[Stored data entries]
══════════

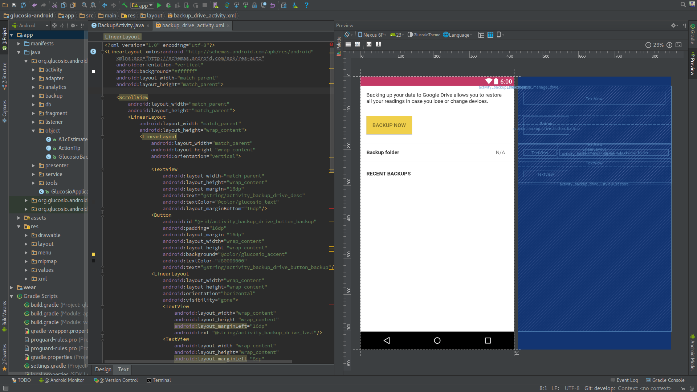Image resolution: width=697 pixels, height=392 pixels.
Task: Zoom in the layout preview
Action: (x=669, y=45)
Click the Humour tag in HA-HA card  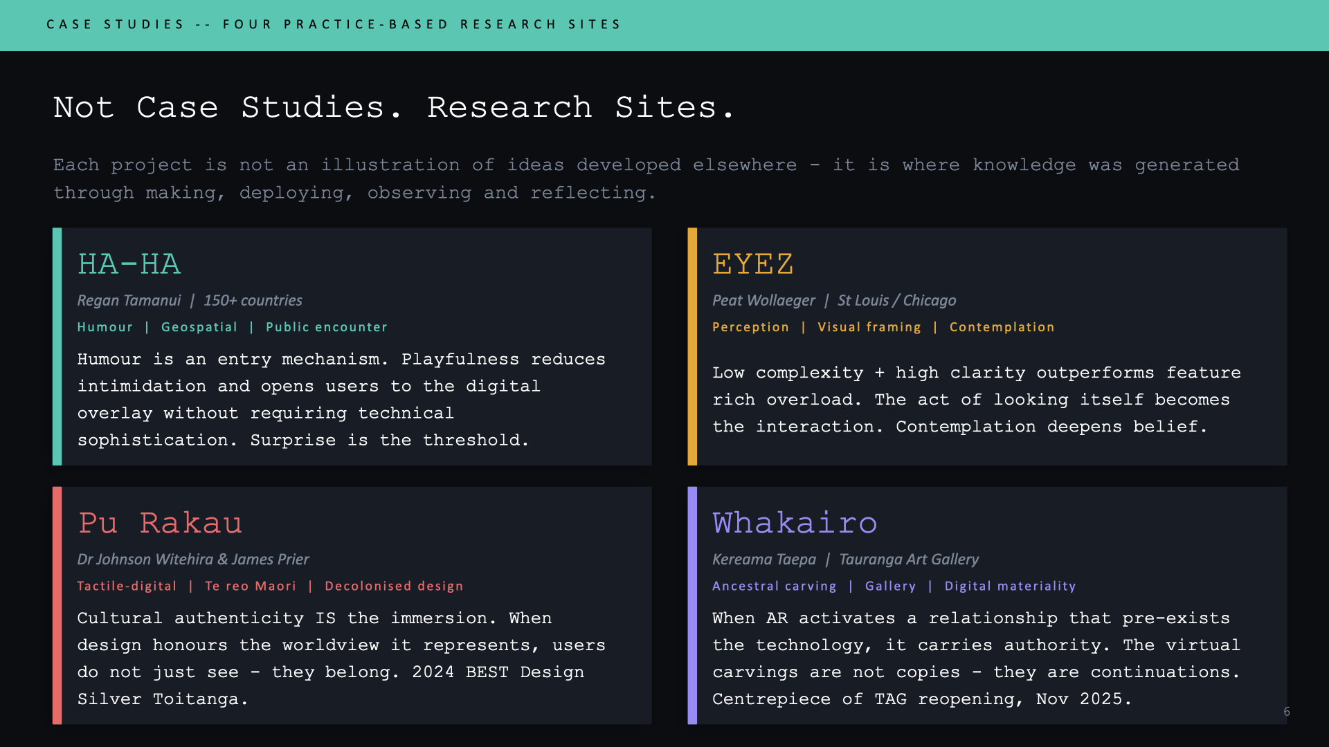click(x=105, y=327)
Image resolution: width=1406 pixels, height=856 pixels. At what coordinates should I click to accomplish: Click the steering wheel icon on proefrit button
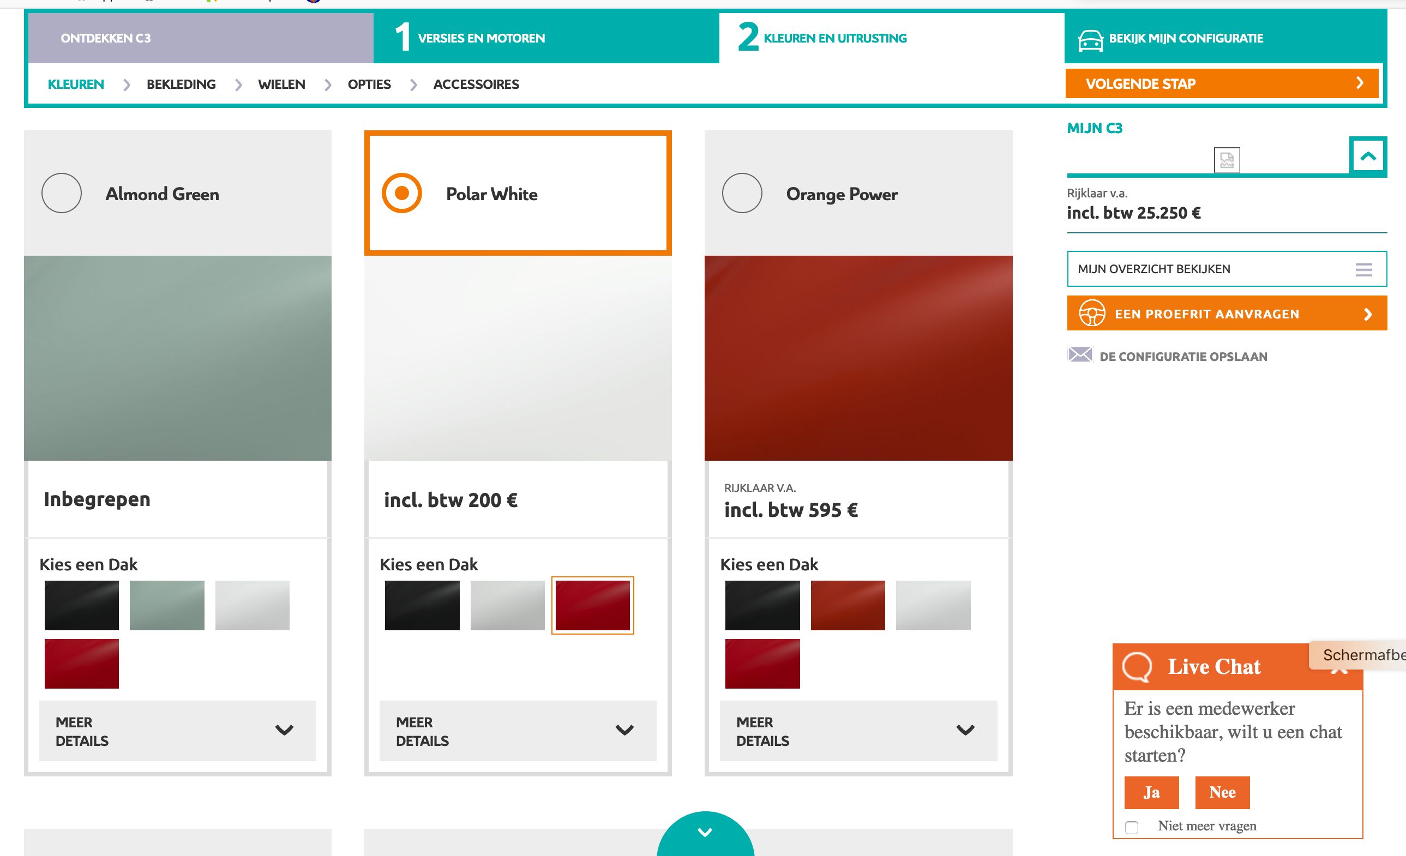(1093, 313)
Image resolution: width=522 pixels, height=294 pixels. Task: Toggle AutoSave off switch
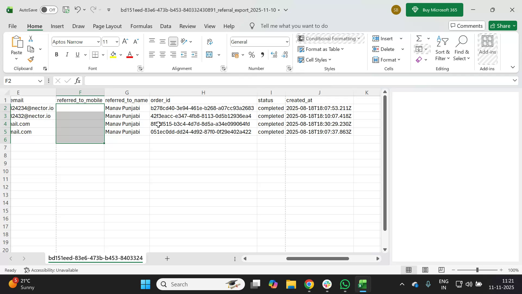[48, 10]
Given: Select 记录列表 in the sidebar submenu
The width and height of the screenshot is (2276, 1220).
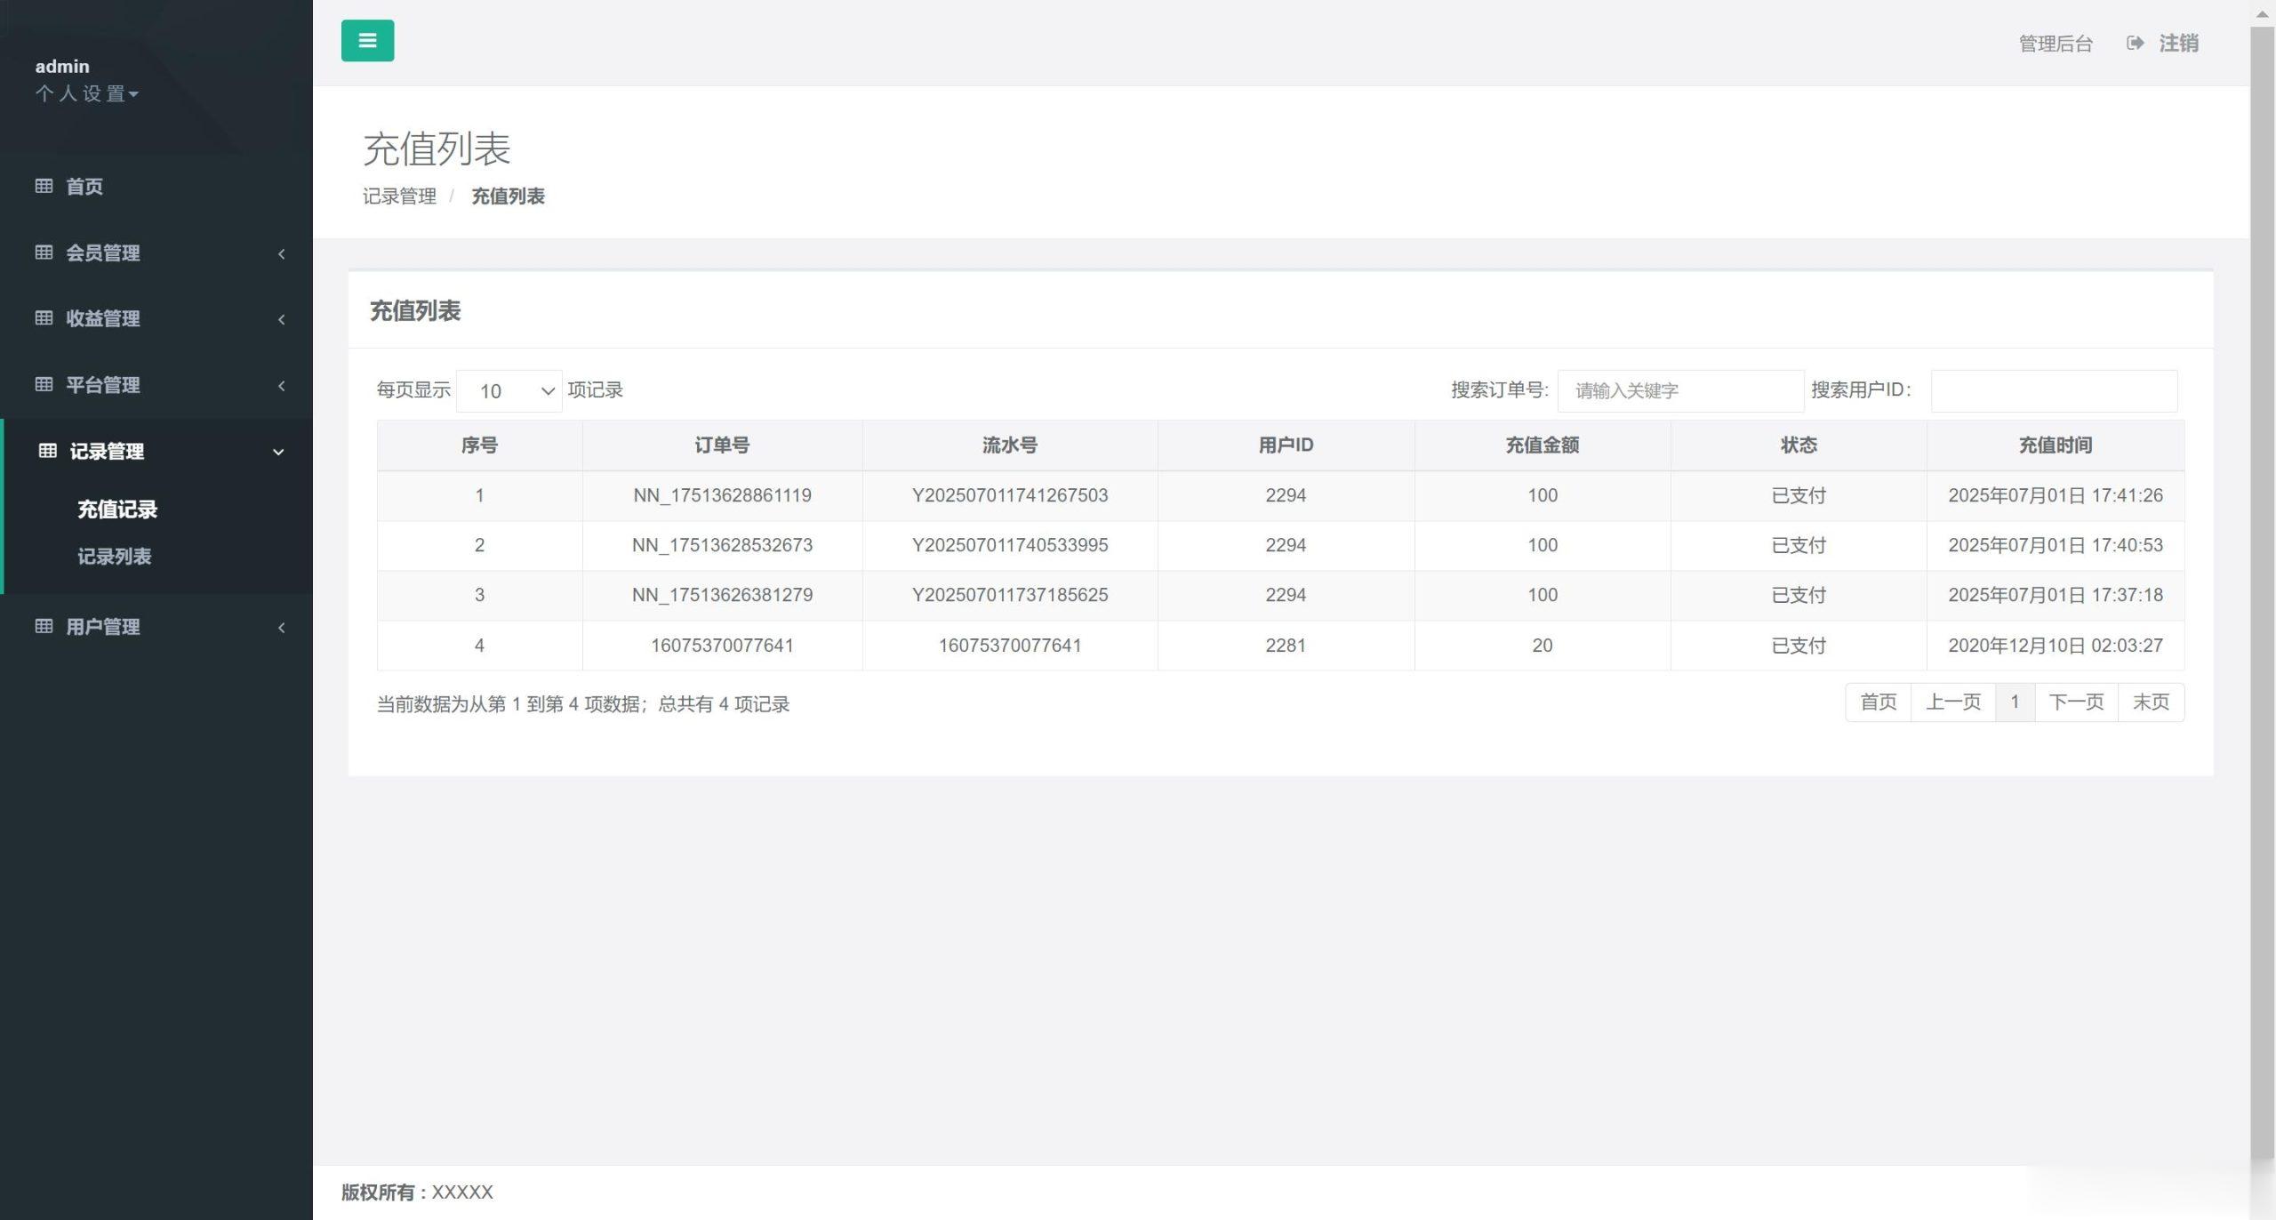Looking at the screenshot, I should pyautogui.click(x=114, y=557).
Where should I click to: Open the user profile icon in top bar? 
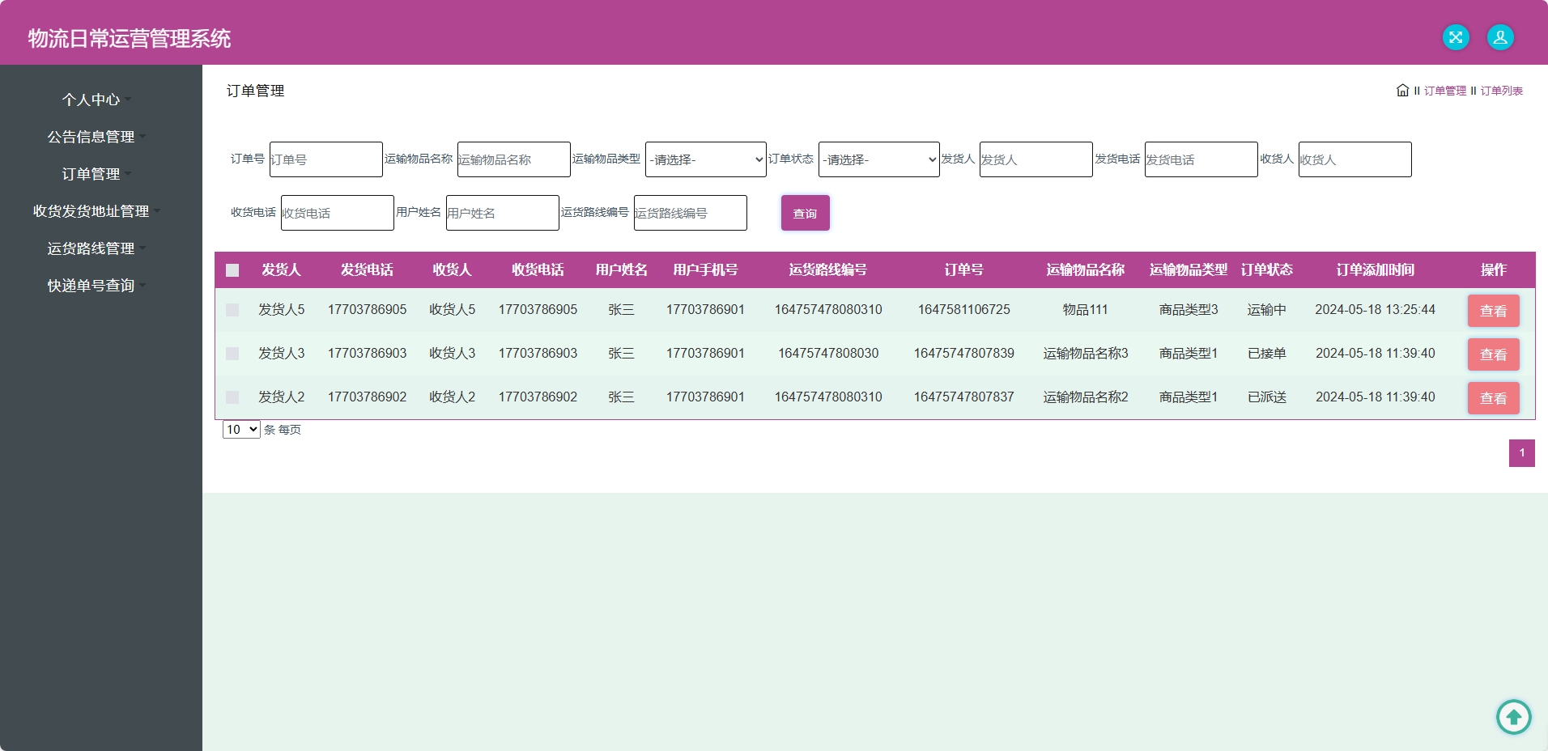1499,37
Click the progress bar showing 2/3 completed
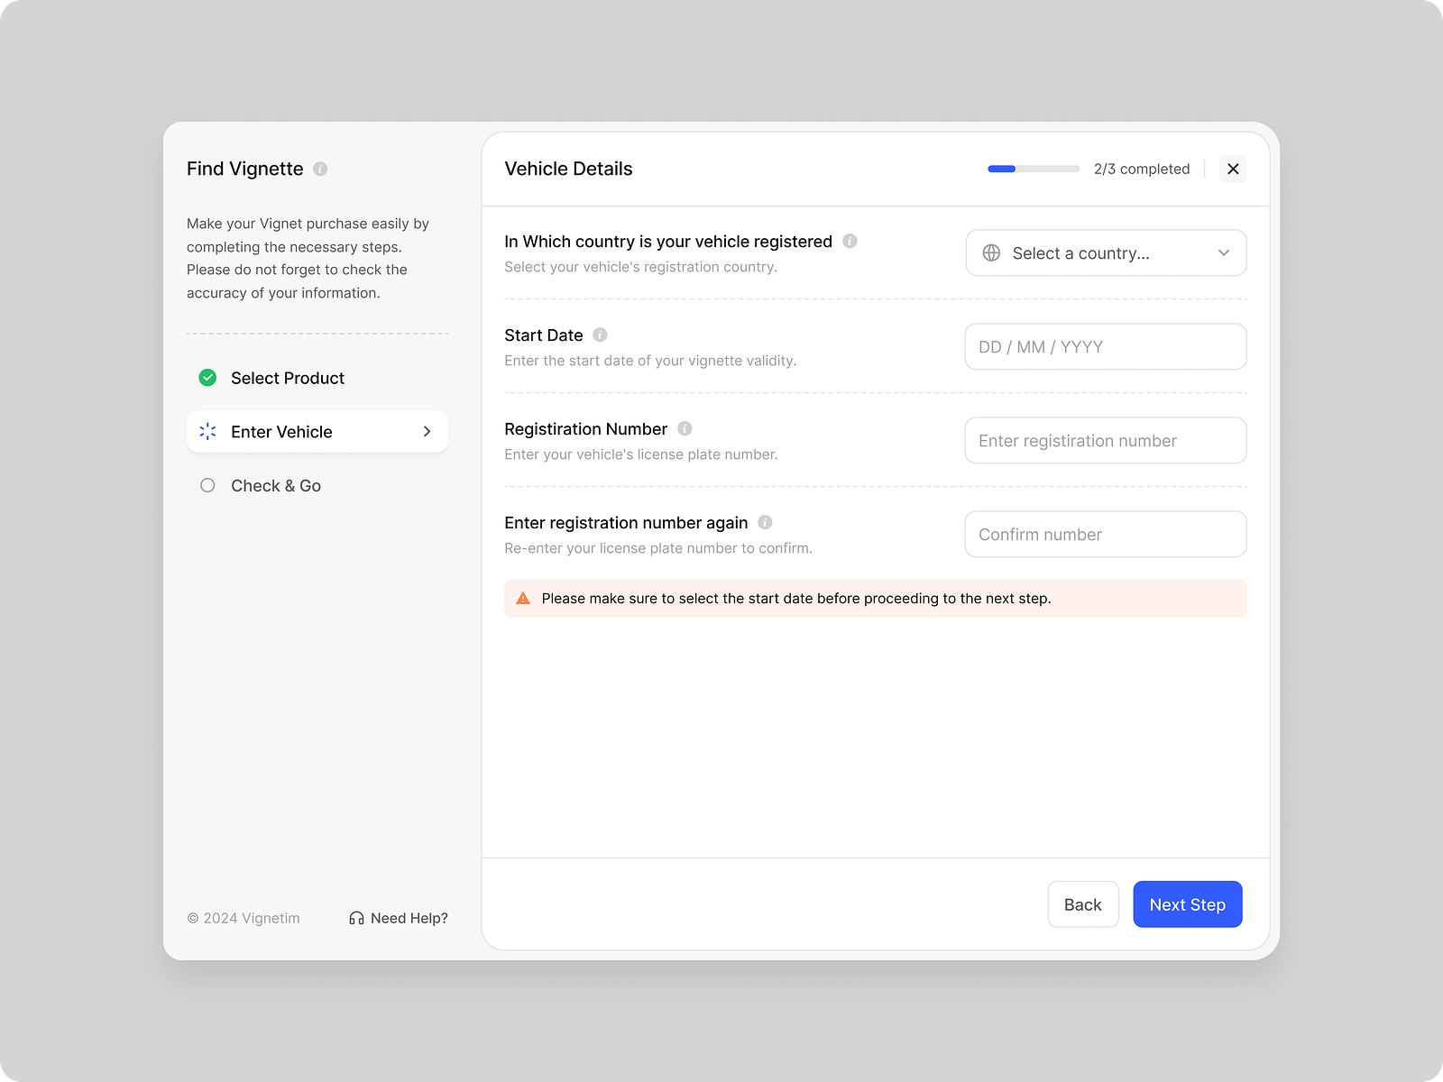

══════════

Repeat, exactly and with no pictures, each line from the line that holds "Image resolution: width=522" through the last line of the records above.

RESULT OF THE TASK
Image resolution: width=522 pixels, height=294 pixels. Task: Toggle AutoSave off switch
[48, 10]
Given: Select 记录列表 in the sidebar submenu
The width and height of the screenshot is (2276, 1220).
Looking at the screenshot, I should pyautogui.click(x=114, y=557).
Where should I click to: Open the user profile icon in top bar? 
1499,37
Click the progress bar showing 2/3 completed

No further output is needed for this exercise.